[Stored data]
※
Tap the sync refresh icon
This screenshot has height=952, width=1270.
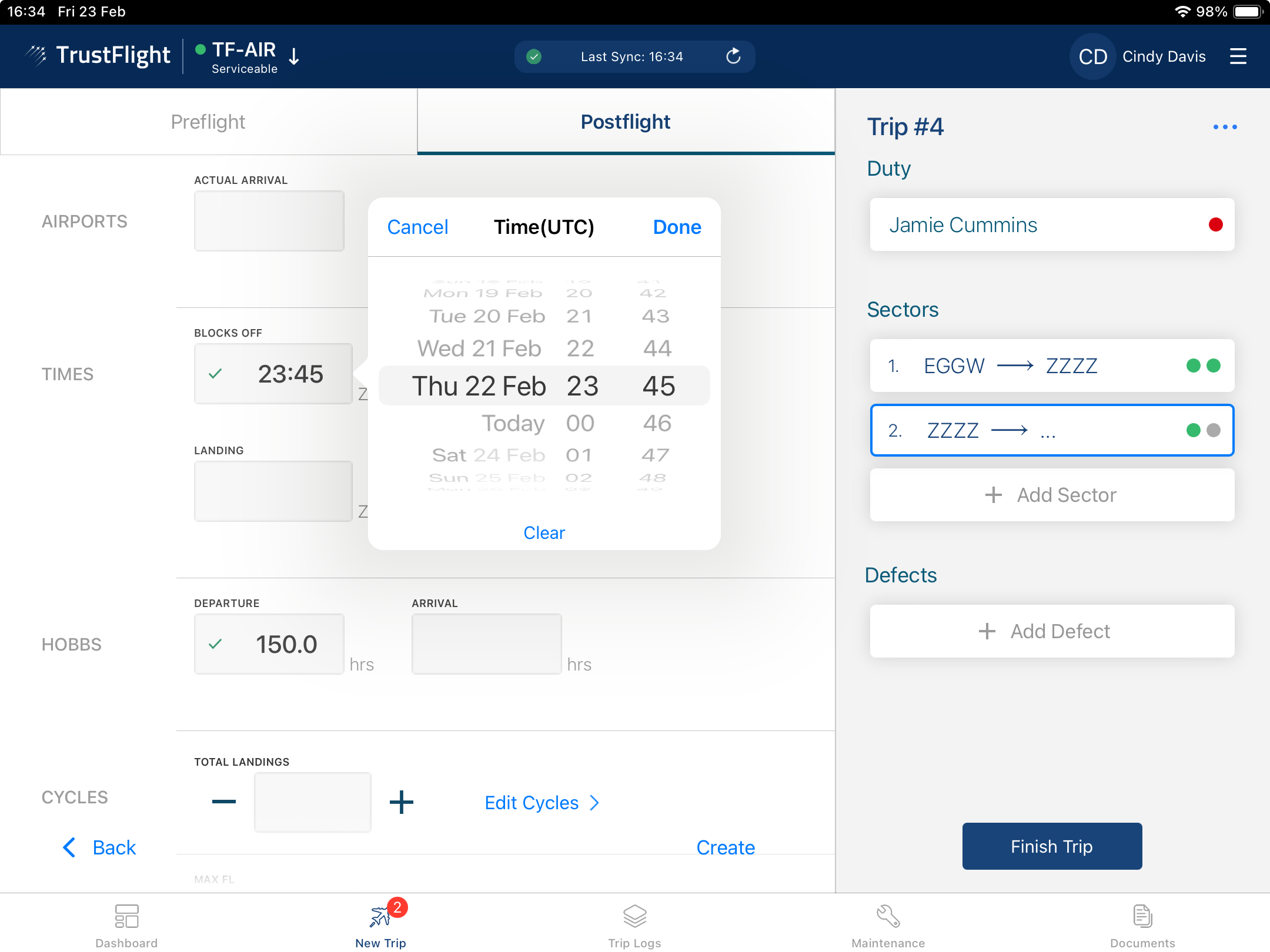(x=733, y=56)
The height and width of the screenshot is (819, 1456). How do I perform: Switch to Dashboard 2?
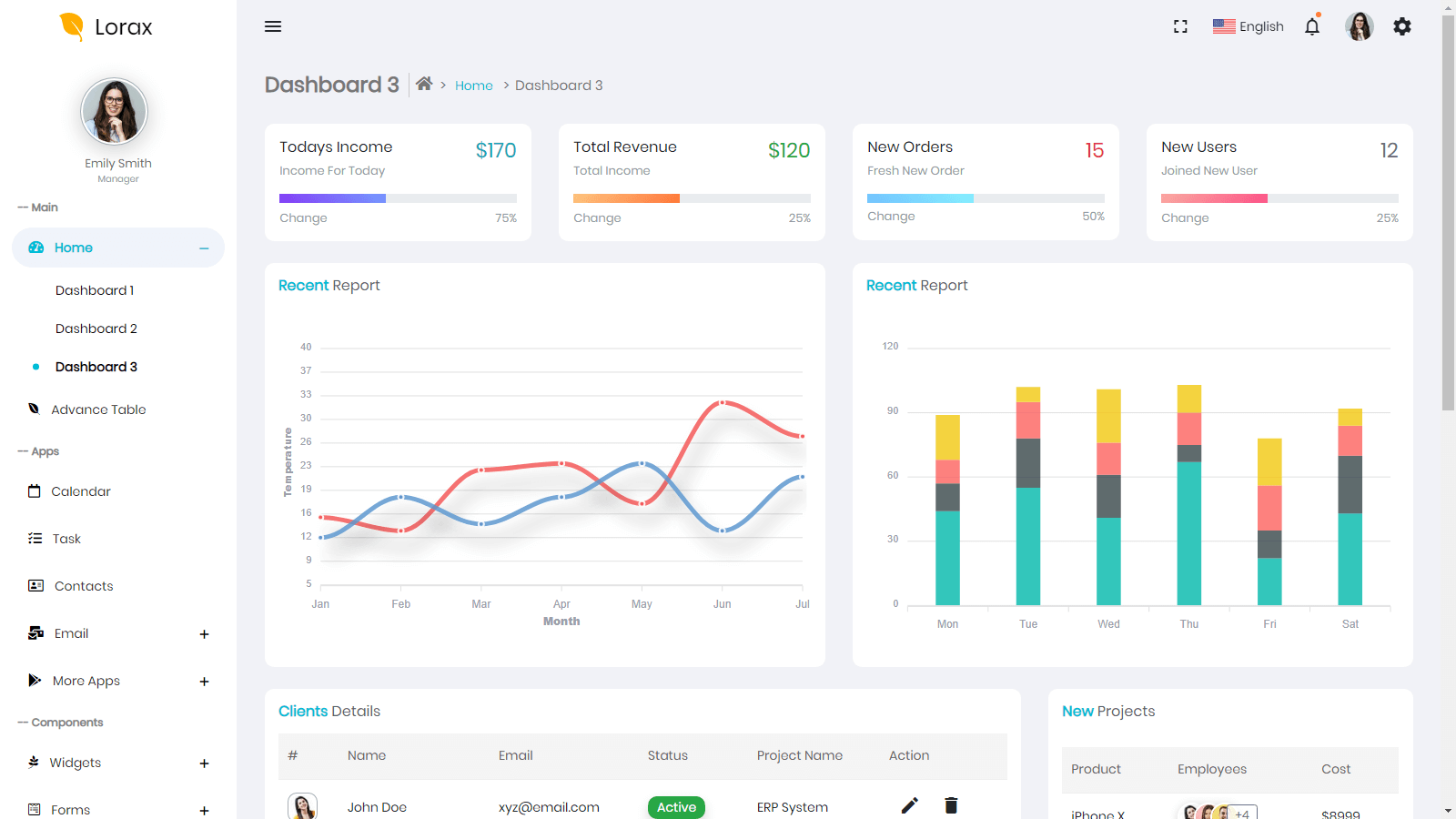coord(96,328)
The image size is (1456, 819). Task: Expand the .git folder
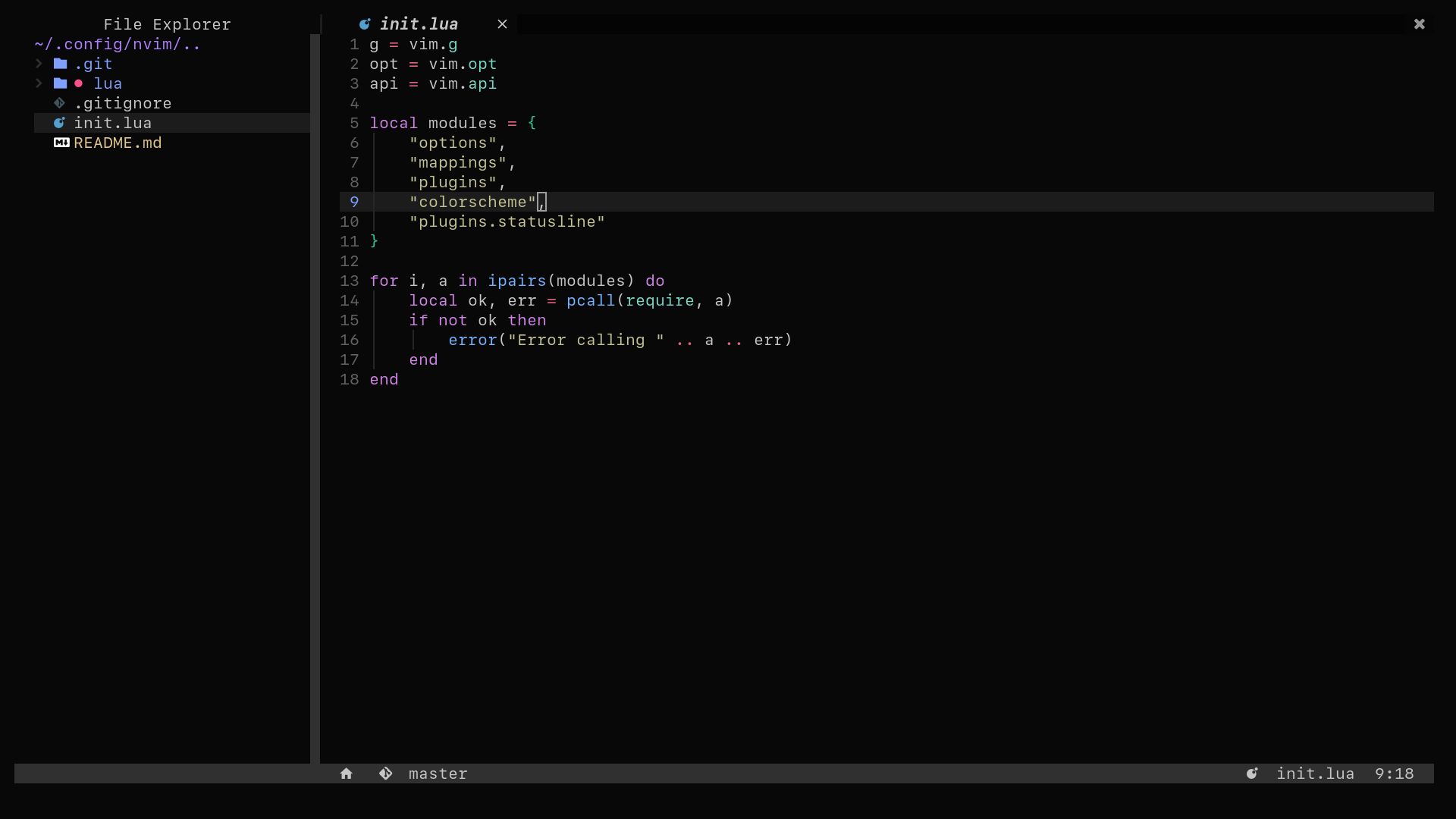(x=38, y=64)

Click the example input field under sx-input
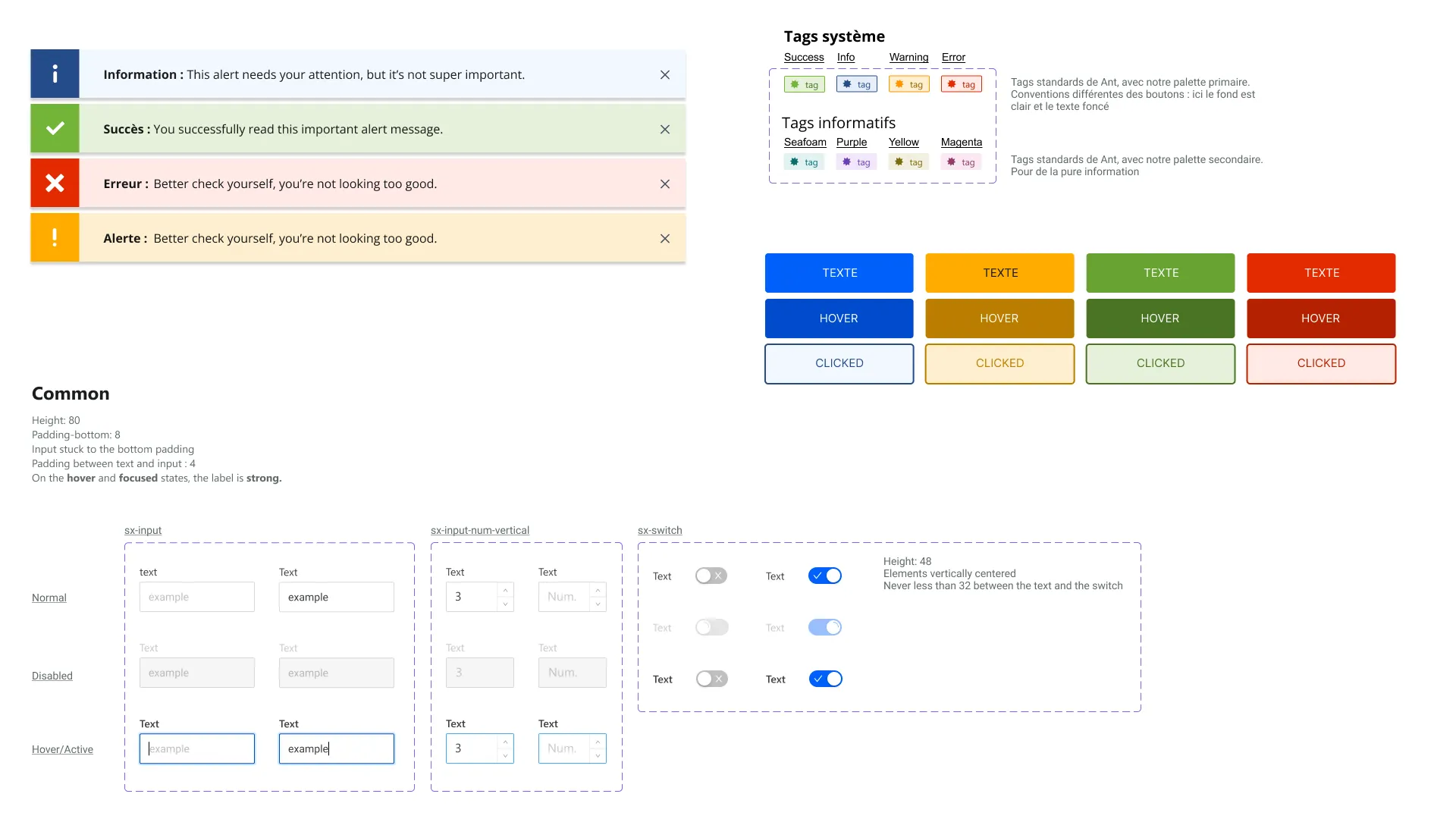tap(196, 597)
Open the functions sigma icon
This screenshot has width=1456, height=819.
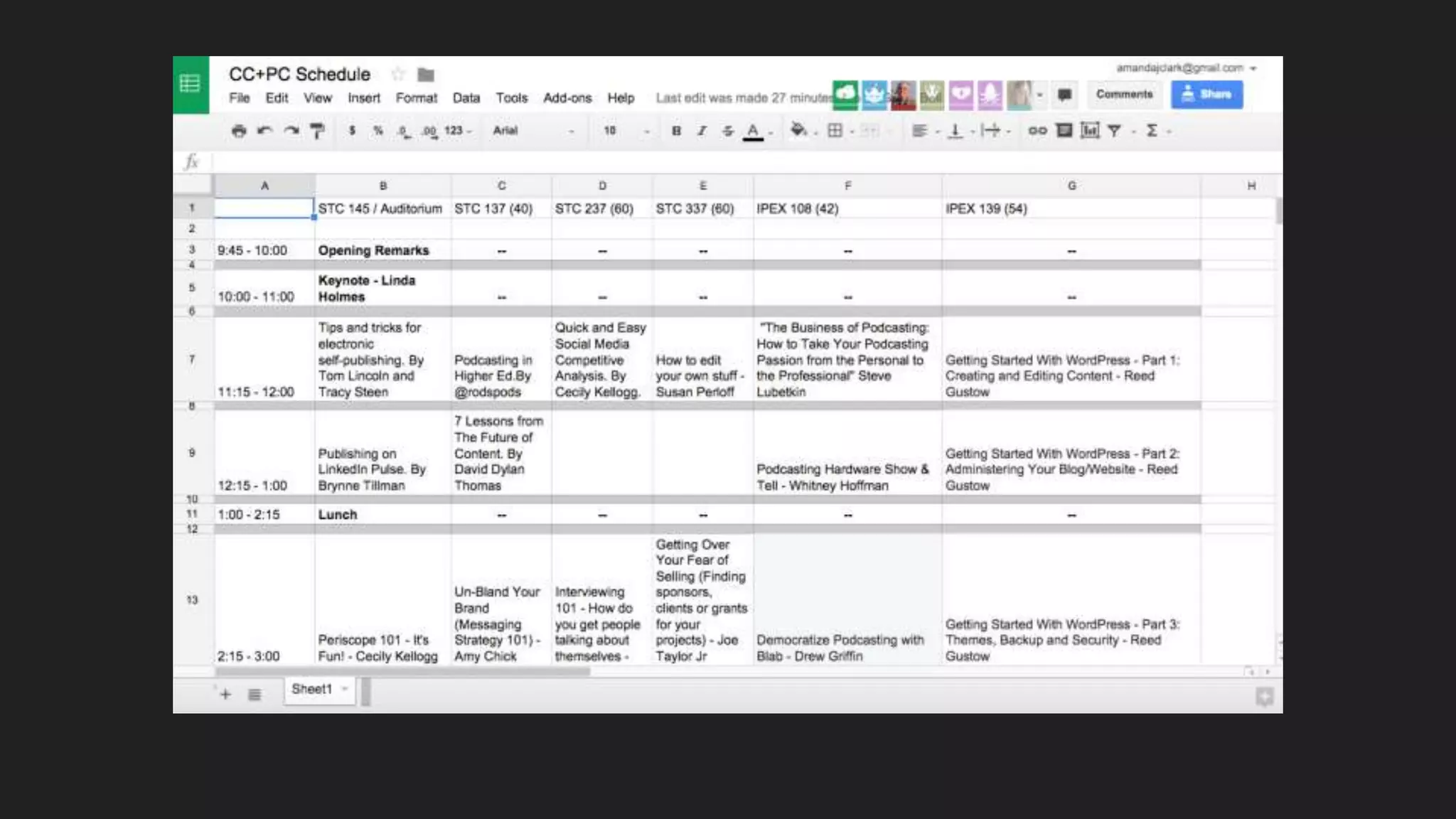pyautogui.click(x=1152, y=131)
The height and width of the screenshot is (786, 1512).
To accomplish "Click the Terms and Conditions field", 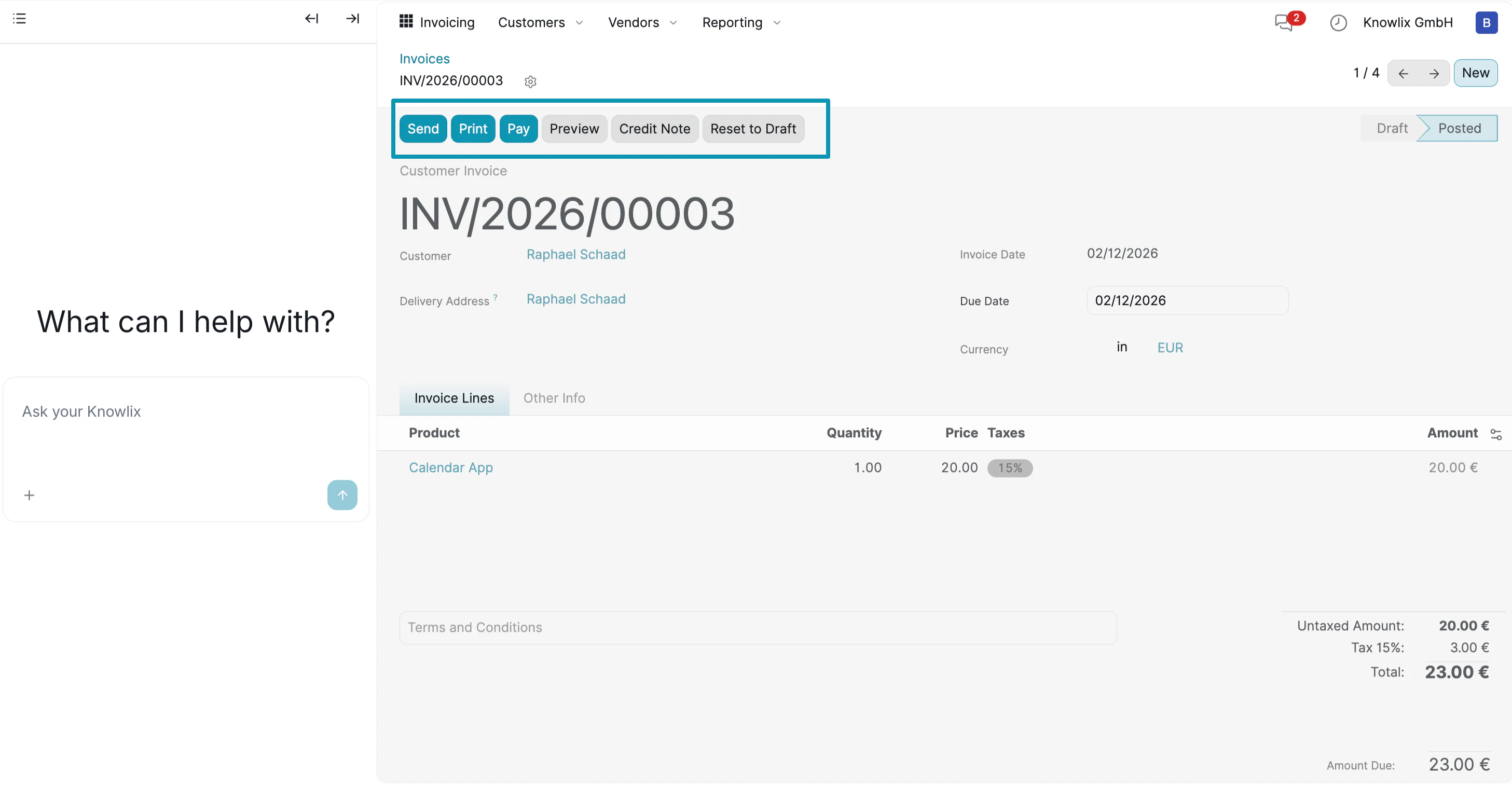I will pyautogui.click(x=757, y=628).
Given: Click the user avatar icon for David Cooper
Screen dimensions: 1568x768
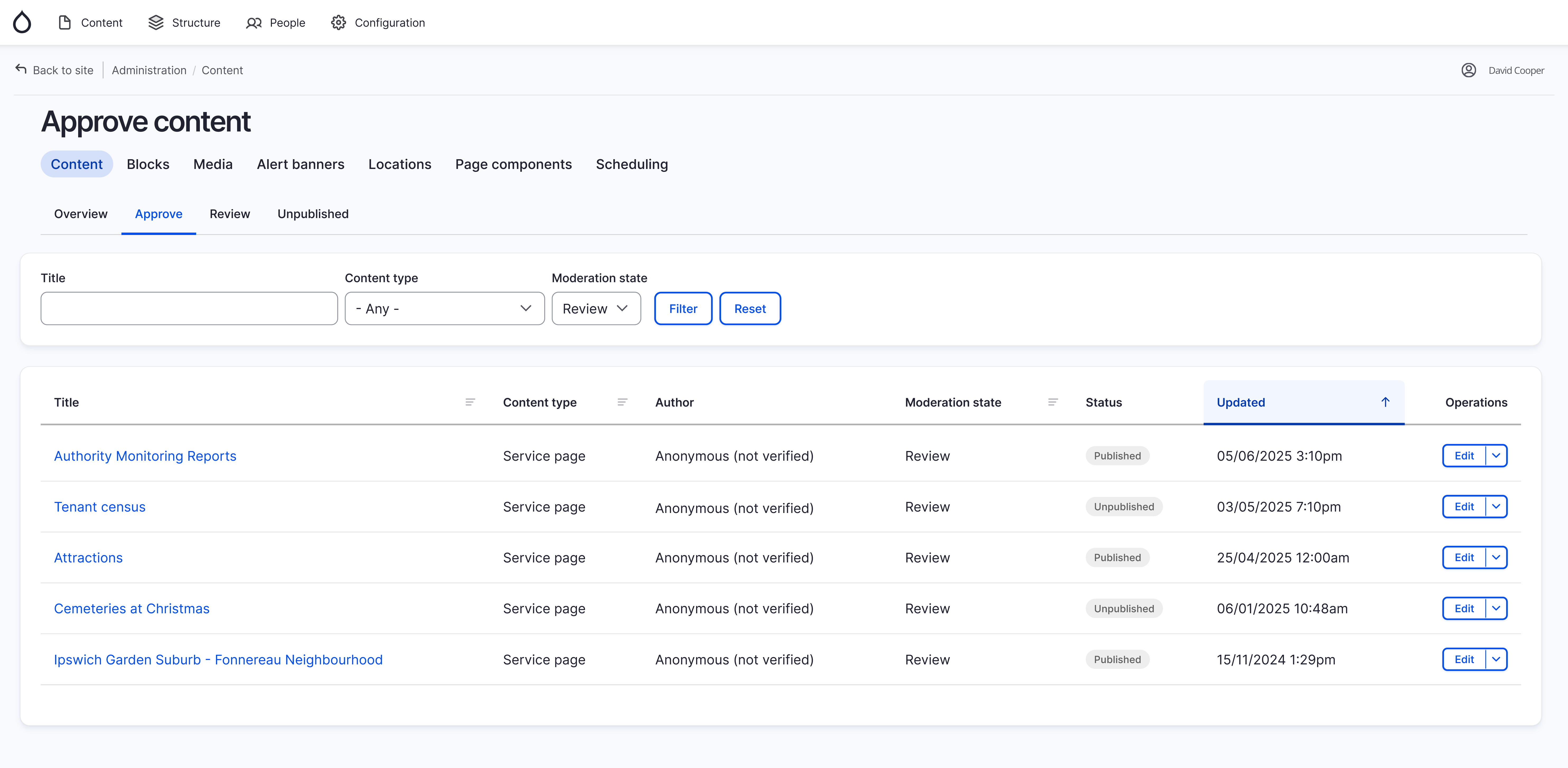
※
● **YOUR INSTRUCTIONS**
If a line of the records includes the string "icon", copy it out.

● **RESPONSE TO THIS TASK**
Tap the sync refresh icon
Open the functions sigma icon
Given: Click the user avatar icon for David Cooper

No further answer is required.